# Task directions
In the passage about Monument Valley, which two Westerns are named among the films that feature its landscape?

# Given passage
——

Like so much scenery around this part of the USA, Monument Valley is one of those places that you will have seen in the movies and in magazines even if you’ve never set foot in the area. The famous red landscape has appeared in countless films, including lots of Westerns such as Stagecoach and The Searchers, as well as Forrest Gump, Back to the Future III and Thelma and Louise.
LincsGeek riding through Monument Valley on his Tiger Explorer.
The area is simply nothing like anything else you will see. Bright red, tall standing rocks in various strange formations, beautiful skies, and lots of little outposts and traditional residential properties. Naturally it is very busy, being somewhat of a tourist destination, but it is possible to get away from the crowds and grab some photos without anyone else appearing in them.
Having done one of the tours of the Valley before, we decided we wouldn’t go back into the Navajo Tribal Park this time, and in any case you can’t ride motorbikes on the rough desert roads through the Park – they don’t allow it.

——

# Information provided

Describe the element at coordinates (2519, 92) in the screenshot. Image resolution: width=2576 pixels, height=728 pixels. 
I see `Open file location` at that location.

——

# Answer to the problem
Stagecoach and The Searchers.